■ What to do
A single figure is required: the number of lines below that contain "Carmen".

■ Available data
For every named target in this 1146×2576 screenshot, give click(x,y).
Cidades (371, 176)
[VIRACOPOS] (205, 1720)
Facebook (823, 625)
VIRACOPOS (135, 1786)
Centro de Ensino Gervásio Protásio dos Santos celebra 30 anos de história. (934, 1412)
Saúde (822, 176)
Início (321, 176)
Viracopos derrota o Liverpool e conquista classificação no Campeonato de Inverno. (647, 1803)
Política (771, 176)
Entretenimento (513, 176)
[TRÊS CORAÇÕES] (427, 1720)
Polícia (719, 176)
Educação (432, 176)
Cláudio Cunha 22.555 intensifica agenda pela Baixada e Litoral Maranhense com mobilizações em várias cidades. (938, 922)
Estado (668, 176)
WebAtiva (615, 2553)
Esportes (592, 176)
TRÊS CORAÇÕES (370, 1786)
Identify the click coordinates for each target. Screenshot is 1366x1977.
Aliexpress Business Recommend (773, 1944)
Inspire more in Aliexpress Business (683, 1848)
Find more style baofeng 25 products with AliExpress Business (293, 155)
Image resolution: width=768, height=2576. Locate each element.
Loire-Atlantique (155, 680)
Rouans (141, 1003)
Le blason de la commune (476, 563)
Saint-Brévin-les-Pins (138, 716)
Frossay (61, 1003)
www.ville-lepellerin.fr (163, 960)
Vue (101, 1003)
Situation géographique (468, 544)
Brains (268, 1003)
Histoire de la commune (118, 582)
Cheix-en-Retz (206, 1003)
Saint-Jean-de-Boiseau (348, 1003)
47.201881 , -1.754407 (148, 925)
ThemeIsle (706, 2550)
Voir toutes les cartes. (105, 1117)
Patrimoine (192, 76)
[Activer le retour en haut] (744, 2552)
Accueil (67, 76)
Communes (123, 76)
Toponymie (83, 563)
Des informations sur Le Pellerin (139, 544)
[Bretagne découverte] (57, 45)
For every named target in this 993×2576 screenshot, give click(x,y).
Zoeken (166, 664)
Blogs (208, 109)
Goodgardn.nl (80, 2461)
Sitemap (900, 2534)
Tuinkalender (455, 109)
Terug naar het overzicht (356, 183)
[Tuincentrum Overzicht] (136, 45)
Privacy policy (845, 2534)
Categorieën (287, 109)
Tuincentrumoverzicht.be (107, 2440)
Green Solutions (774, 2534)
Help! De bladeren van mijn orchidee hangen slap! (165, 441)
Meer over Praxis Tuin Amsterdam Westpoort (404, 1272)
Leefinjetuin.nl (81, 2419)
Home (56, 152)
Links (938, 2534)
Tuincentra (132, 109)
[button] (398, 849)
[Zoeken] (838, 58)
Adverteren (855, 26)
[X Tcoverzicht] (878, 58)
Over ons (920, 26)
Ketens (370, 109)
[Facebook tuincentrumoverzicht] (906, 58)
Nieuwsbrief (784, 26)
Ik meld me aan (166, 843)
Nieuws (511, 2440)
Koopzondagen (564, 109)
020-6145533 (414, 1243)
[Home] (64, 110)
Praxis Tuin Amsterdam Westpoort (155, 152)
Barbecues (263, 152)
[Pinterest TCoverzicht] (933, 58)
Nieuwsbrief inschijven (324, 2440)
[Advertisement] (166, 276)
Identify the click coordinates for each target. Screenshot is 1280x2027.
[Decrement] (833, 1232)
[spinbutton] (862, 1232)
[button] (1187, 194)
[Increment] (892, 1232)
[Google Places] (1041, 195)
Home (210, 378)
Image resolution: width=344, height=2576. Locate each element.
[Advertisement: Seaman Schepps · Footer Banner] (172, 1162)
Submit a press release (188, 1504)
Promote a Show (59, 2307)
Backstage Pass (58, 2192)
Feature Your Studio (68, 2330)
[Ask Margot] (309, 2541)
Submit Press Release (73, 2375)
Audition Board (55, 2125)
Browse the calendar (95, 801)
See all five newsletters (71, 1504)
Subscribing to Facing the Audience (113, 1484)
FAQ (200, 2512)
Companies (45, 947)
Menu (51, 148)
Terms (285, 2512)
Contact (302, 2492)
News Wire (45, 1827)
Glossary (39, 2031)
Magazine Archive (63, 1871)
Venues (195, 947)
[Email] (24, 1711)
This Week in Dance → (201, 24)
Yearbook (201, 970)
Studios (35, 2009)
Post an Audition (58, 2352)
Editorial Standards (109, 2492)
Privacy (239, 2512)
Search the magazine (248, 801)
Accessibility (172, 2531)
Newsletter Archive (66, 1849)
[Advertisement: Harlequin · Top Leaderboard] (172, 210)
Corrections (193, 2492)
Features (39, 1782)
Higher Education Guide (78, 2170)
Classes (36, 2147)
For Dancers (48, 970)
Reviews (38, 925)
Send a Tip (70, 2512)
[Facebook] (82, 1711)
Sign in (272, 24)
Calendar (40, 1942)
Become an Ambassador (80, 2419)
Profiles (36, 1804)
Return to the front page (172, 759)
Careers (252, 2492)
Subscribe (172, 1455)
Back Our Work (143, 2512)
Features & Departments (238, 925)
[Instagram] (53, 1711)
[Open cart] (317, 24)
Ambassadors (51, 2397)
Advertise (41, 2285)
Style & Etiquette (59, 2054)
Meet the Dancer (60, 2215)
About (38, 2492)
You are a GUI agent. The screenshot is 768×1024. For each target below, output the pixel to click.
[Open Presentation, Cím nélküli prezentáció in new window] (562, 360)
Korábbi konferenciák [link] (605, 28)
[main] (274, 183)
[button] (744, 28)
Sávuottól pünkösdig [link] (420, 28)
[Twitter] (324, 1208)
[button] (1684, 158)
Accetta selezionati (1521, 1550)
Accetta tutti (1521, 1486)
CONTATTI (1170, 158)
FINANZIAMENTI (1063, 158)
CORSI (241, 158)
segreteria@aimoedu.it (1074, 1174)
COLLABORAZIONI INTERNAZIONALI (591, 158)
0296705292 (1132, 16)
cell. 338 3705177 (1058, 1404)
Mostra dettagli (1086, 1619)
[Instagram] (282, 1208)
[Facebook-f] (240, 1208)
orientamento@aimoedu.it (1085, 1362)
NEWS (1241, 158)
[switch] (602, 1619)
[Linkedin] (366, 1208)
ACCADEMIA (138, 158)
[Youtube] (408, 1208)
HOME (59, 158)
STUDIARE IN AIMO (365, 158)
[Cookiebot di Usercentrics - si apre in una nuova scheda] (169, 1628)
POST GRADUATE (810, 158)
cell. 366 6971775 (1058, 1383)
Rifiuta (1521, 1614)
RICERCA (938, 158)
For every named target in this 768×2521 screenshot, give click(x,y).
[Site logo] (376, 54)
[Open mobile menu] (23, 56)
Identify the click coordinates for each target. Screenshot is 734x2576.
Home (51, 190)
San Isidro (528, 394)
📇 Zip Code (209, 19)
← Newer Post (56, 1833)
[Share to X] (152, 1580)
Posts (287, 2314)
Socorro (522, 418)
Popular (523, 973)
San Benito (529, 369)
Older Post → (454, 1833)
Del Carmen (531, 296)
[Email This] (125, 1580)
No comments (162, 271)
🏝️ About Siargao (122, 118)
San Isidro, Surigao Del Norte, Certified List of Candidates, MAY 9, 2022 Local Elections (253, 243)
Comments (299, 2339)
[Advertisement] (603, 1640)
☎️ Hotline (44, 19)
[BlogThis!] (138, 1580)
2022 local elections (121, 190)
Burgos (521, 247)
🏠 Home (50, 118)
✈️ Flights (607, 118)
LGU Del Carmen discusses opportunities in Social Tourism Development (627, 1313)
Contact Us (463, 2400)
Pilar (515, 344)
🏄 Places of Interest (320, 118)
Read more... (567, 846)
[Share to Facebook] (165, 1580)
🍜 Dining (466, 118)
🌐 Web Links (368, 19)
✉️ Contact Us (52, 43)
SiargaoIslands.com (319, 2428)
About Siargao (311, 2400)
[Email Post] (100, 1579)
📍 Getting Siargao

■ Your response
2